La conciencia de la muerte y la práctica de los enterramientos con ofrendas florales son testimonios elocuentes de un sentido altamente desarrollado del ser y de la muerte. Aun cuando no hay virtualmente evidencia alguna de entierros rituales anteriores a los tiempos de Neanderthal, la práctica ha sido ampliamente aceptada como avanzada en esas poblaciones, en las ya varias docenas de entierros similares encontrados hasta el momento.

Se han planteado múltiples interrogantes sobre la real interpretación de los hallazgos de entierros rituales como el del hombre de Shanidar, sobre los orígenes del lenguaje como medio de pensamiento o de comunicación y su papel en el origen de los actuales seres humanos y sobre la organización de múltiples elementos de la cultura y la conciencia. En el fondo todos ellos se ubican en el reino nebuloso de los enigmas y para obtener respuestas completas sobre ellos, necesitaríamos utilizar la máquina del tiempo que la fantasía de Dean Falk imaginara hace algunos años.

La civilización se inició en la India con el ingreso al subcontinente de pueblos dravídicos, que en oleadas sucesivas, hace cinco mil años se extendieron hacia el sur hasta alcanzar Skri Lanka, el antiguo Ceylán. La cultura que se desarrolló por esa época era de tipo neolítico basada en la agricultura y en la caza de animales.
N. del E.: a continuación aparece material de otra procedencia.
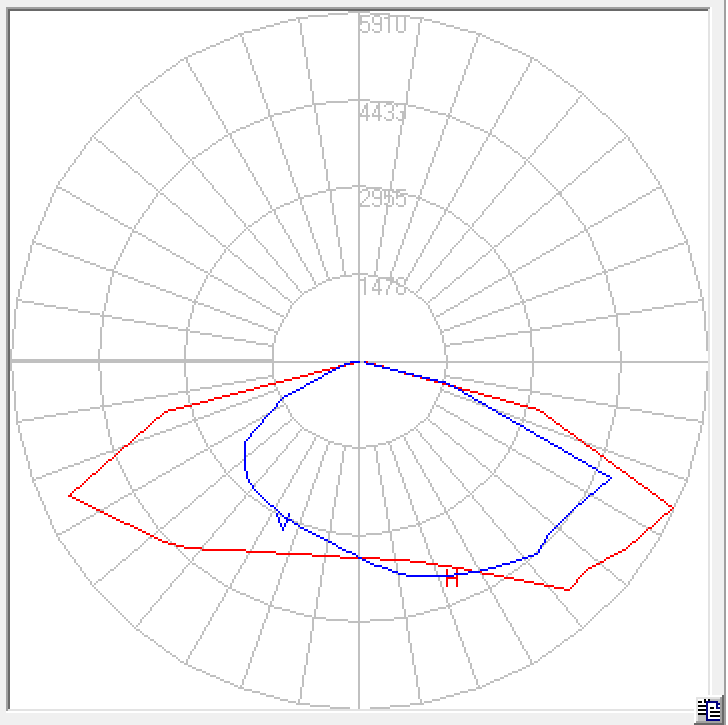Screen dimensions: 728x725
Task: Click the red curve's far-left peak vertex
Action: 69,495
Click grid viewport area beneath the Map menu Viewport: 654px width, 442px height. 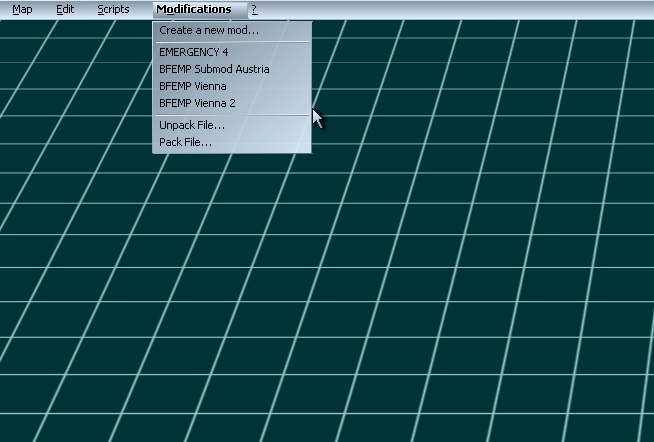coord(22,60)
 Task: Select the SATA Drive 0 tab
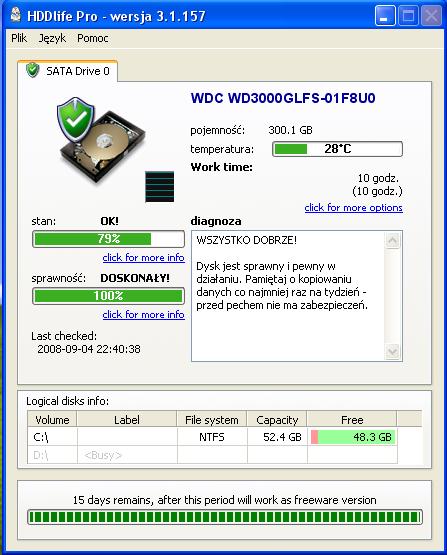68,71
Cuando en el Medio Oriente se edificaban las grandes ciudades de Sumeria y Mesopotamia, y en Egipto se levantaban los templos magníficos del culto de Aman y las grandes pirámides que guardaron los sepulcros de los faraones, los hindostánicos, a excepción de dos complejos de ciudades excavados en este siglo en Harappa y Mohenjo-Daro, establecieron sólo pequeños villorrios en las cercanías de los bosques y de los ríos.